Features of surfactant biochemical composition in rats with acute respiratory distress syndrome
DOI:
https://doi.org/10.11603/mcch.2410-681X.2018.v0.i1.8752Keywords:
surfactant, lipid metabolism, phospholipids, acute respiratory distress syndrome.Abstract
Introduction. Despite significant scientific advances in the understanding of the clinical and pathobiochemical aspects of acute respiratory distress syndrome (ARDS), there is no specific therapy. This substantiates the search for new mechanisms of the impact of damaging factors on pulmonary tissue and the body of patients with ARDS.
The aim of the study – to analyze the chemical composition of the pulmonary surfactant in the dynamics of acute respiratory distress syndrome in rats.
Research Methods. Experiments were conducted on 60 white nonlinear male-rats, which were modulated acute lung injury by intratracheal administration of hydrochloric acid at pH 1.2 at a dose of 1.0 ml/ kg per breath.The content of phospholipids, triacylglycerols, free fatty acids and cholesterol was determined in the pulmonary tissue homogenate. The biochemical study of surfactant phospholipids was performed by thin layer chromatography.
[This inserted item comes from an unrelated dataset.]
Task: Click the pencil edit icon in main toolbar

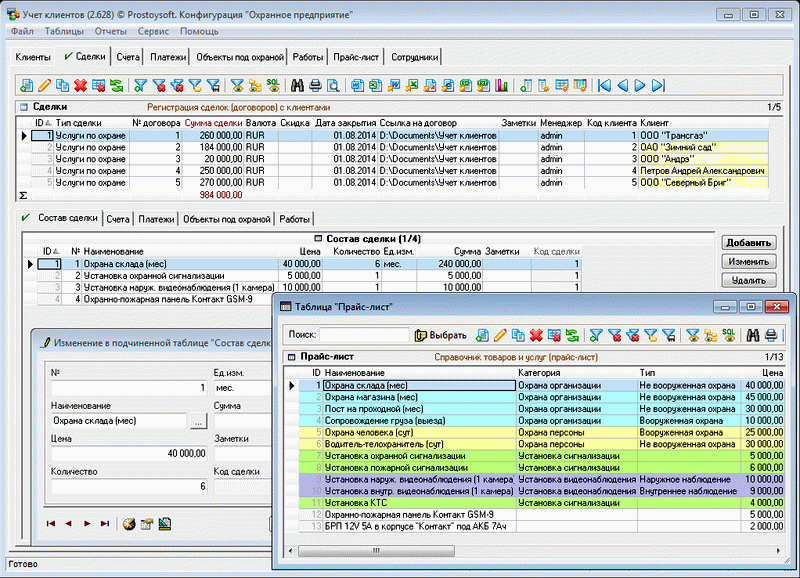Action: [x=44, y=85]

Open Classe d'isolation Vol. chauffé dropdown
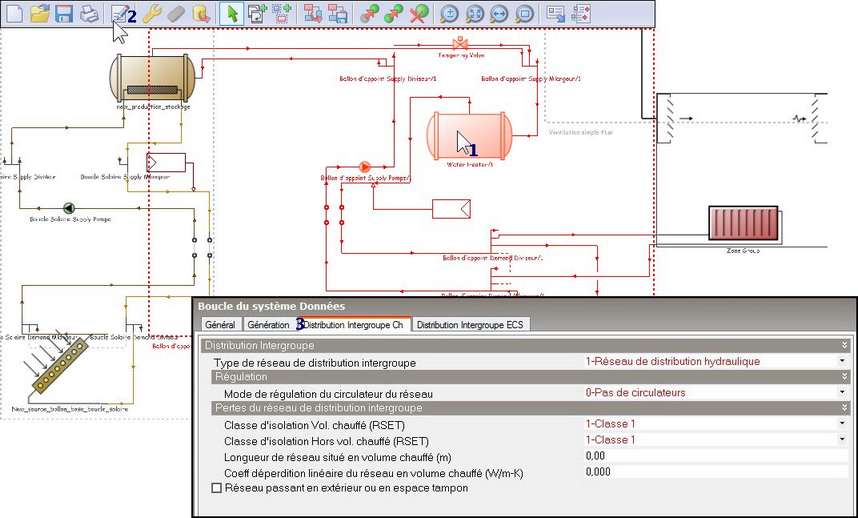point(842,424)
Results and Discussion. The results of the study indicate an increase of cholesterol and free fatty acids concentration in the pulmonary homogenate in the dynamics of ARDS. In contrast to the content of cholesterol and free fatty acids in the tissues of the lungs, the concentration of triacylglycerols and phospholipids are decreased. The obtained data indicate that the chemical structure of the surfactant is violated by ARDS, which leads to the decreasingof its functional capacity. Against the background of a marked reduction in the content of phosphatidylcholine, an increase in lysophosphatidylcholine, the percentage of phosphatidylethanolamine, sphingomyelin, phosphatidylinositol and phosphatidylserine increased in a compensatory manner. It should be noted that these values reached their maximum value in 5 research groups, in particular, after 24 hours, the content of phosphatidylethanolamine was higher by 48.4% vs control indicators, respectively, sphingomyelin – by 22.0%, phosphatidylinositol – by 37, 7% and phosphatidylserine – by 35.0%.
Conclusions. In case of acute respiratory distress syndrome in rats, the chemical structure of surfactant is altered due to changes in lipid metabolism: cholesterol and free fatty acids had increased, levels of triacylglycerols and total phospholipids had decreased in pulmonary homogenate in the dynamics of the studied pathology. The obtained data indicate a decrease in the surfactant synthesizing capacity of the lungs with respiratory distress syndrome.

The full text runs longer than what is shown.